Basketball is much more prone to big-time player payments because of a myriad of reasons, the main ones being:
1. Basketball players have a "face." The NBA is marketed on individual star power. Shoe companies want to tap into that and leverage their relationship with schools to steer big-time recruits to certain schools and then help said player build his brand as he progresses to the NBA.
2. Fewer players in basketball and one recruit truly can make a big impact. A booster is much more likely to pay Zion Williamson big bucks under the table than to pay, say, Justin Fields (#1 recruit in football in this past cycle). Zion can legitimately turn any team he goes to into a potential national champion. Fields does not have the same impact on the football program he chooses, even though he's a QB. Football is too much of a team game. Now, I'm not saying that boosters don't pay football players. They do. But in general, the high-dollar payments are going to go to basketball recruits who are more important to programs and there's much more scarcity of elite recruits.

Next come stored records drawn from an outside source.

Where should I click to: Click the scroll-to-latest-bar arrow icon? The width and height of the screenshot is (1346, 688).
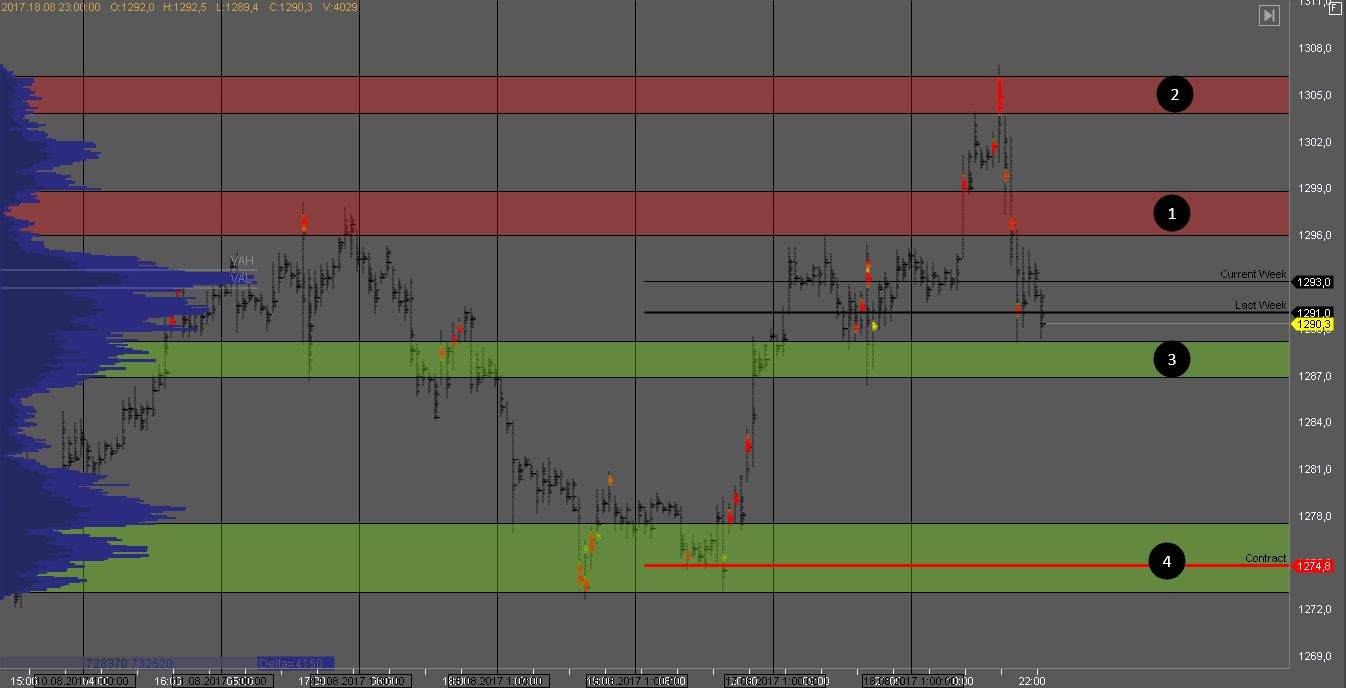1269,15
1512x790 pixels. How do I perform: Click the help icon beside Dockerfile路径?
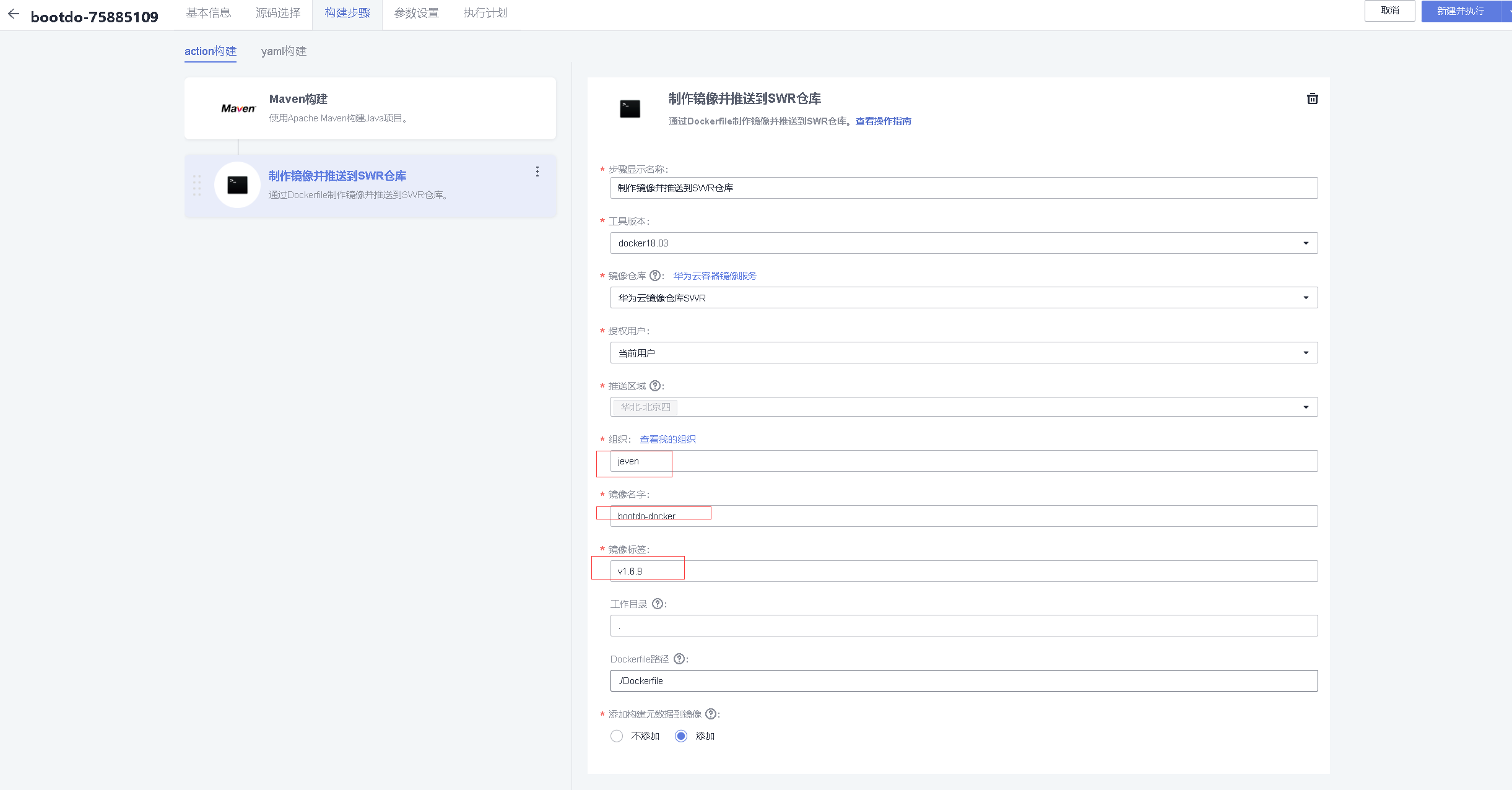[680, 659]
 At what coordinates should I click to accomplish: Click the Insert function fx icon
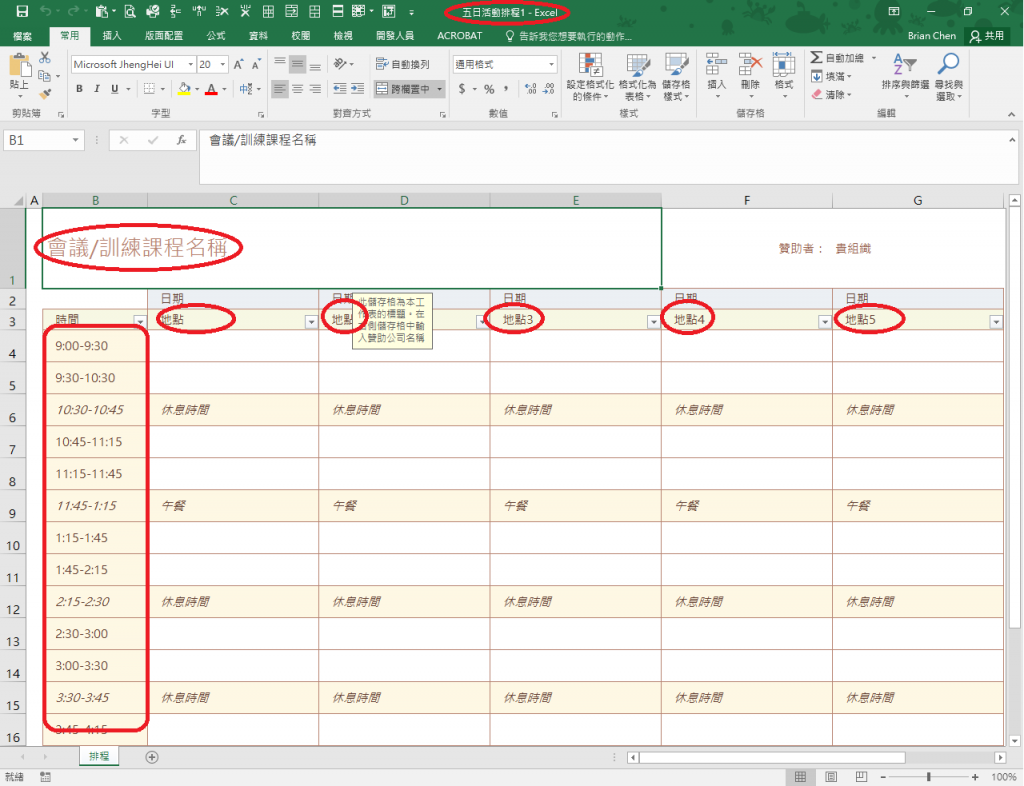point(181,140)
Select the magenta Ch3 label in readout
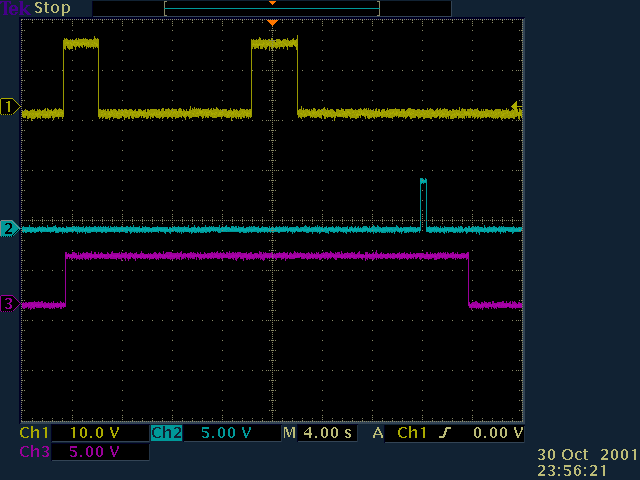640x480 pixels. tap(34, 452)
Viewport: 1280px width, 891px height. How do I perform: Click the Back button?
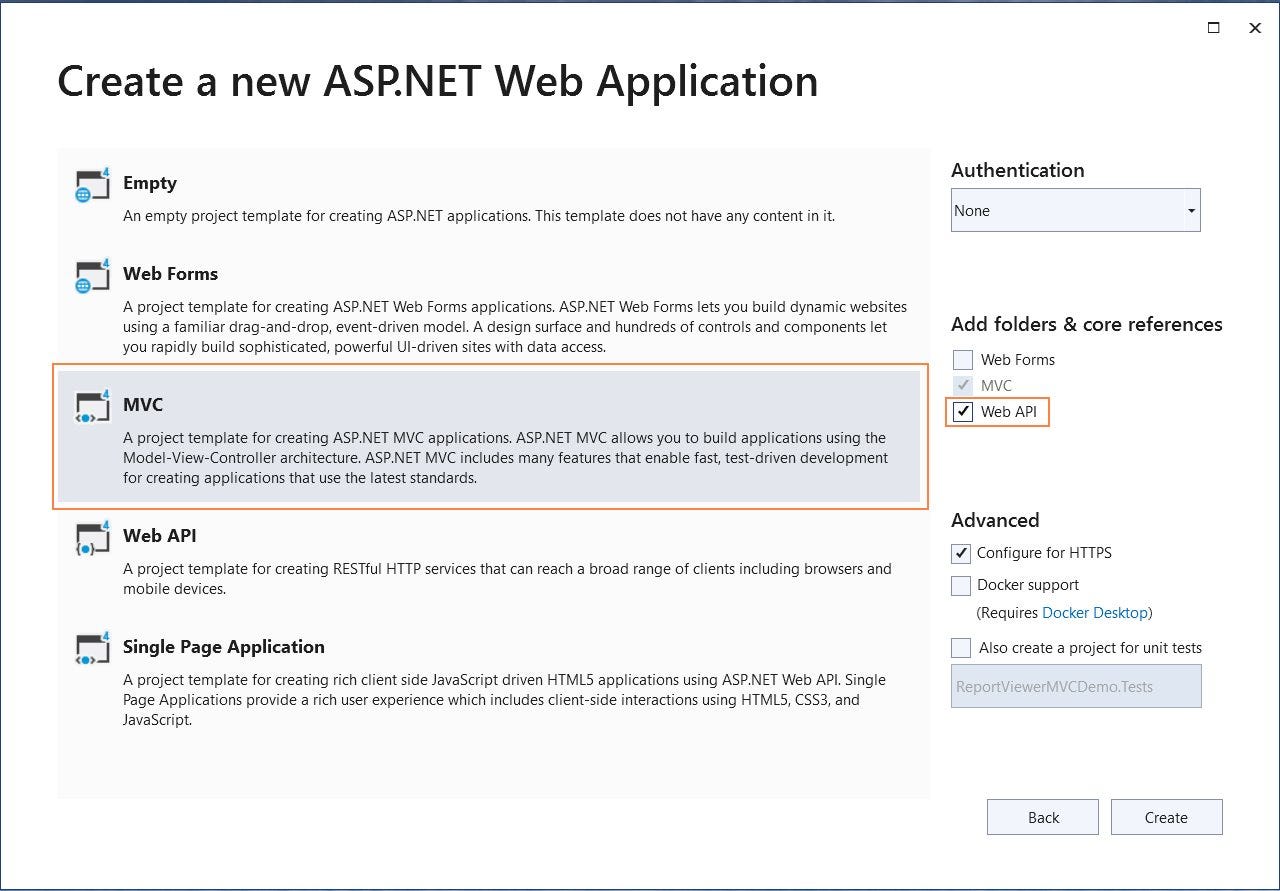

To be fair, strum, college basketball is a shadow of its former self. Think about how it used to be, when you were growing up and into your adolescent years and 20s, and now think of how the game is today. If anything, this investigation will help turn college hoops back into what it used to be. The college game was so much better off when guys stayed for multiple years and developed into household names while still in school (like is the case in football). That way, networks can market a Duke - Kansas game as "Star X vs. Star Y" rather than just having to market it as "Duke vs. Kansas," if that makes sense. And it wasn't like it was eons ago that this was the norm. It's only been since about 2010 that it's changed.